AIM — Identify every line in the listing that contains the word "accomplish" and copy each of those lines.

RECORDS FOR THE EXERCISE —
--- start ---
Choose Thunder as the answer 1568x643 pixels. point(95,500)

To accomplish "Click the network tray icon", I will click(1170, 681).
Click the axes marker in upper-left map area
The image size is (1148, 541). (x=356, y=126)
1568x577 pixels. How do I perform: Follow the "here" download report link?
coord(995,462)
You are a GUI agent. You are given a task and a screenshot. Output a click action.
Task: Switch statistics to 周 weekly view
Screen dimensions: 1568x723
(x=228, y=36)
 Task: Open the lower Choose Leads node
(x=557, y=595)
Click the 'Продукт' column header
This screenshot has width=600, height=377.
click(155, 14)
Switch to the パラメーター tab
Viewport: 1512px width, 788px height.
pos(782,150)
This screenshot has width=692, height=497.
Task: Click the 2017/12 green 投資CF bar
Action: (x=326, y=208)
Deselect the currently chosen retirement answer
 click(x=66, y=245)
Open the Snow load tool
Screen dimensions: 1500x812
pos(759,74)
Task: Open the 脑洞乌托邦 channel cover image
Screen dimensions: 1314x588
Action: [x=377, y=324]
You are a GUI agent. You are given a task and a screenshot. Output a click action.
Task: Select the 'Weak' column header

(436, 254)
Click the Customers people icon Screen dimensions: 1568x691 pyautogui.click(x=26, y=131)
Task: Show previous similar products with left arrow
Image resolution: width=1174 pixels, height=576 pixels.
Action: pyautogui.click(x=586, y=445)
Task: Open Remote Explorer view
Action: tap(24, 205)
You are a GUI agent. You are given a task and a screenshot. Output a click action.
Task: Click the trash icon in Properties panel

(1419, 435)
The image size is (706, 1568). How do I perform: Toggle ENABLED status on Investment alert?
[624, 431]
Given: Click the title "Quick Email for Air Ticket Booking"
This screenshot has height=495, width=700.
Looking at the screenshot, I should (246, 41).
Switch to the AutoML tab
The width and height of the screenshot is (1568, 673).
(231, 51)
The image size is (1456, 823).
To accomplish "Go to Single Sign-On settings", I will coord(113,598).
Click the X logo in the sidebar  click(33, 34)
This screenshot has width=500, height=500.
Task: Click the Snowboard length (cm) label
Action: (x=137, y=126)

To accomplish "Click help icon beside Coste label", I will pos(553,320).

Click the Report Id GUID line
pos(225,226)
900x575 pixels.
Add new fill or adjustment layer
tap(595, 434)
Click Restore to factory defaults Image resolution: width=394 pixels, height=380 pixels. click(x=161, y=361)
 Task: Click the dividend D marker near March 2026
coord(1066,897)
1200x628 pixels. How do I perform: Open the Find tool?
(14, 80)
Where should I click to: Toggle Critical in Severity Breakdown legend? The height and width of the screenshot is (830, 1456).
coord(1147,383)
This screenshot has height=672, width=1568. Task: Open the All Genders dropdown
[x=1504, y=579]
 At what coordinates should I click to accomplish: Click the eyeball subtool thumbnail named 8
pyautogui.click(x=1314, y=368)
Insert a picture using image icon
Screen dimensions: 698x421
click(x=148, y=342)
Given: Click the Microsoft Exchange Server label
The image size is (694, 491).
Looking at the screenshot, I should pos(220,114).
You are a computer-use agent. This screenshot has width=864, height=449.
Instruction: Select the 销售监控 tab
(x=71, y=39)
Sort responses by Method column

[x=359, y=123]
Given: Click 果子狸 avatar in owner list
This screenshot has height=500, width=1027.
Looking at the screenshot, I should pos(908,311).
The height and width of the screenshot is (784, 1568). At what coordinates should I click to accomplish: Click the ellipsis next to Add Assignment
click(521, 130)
--- end ---
RESULT OF THIS EXERCISE —
To accomplish "Click the network tray icon", I will click(1170, 681).
To accomplish "Go to Single Sign-On settings", I will coord(113,598).
To accomplish "Click help icon beside Coste label", I will pos(553,320).
 At what coordinates should I click to accomplish: Click the eyeball subtool thumbnail named 8
The height and width of the screenshot is (784, 1568). At what coordinates should I click to accomplish: Click the ellipsis next to Add Assignment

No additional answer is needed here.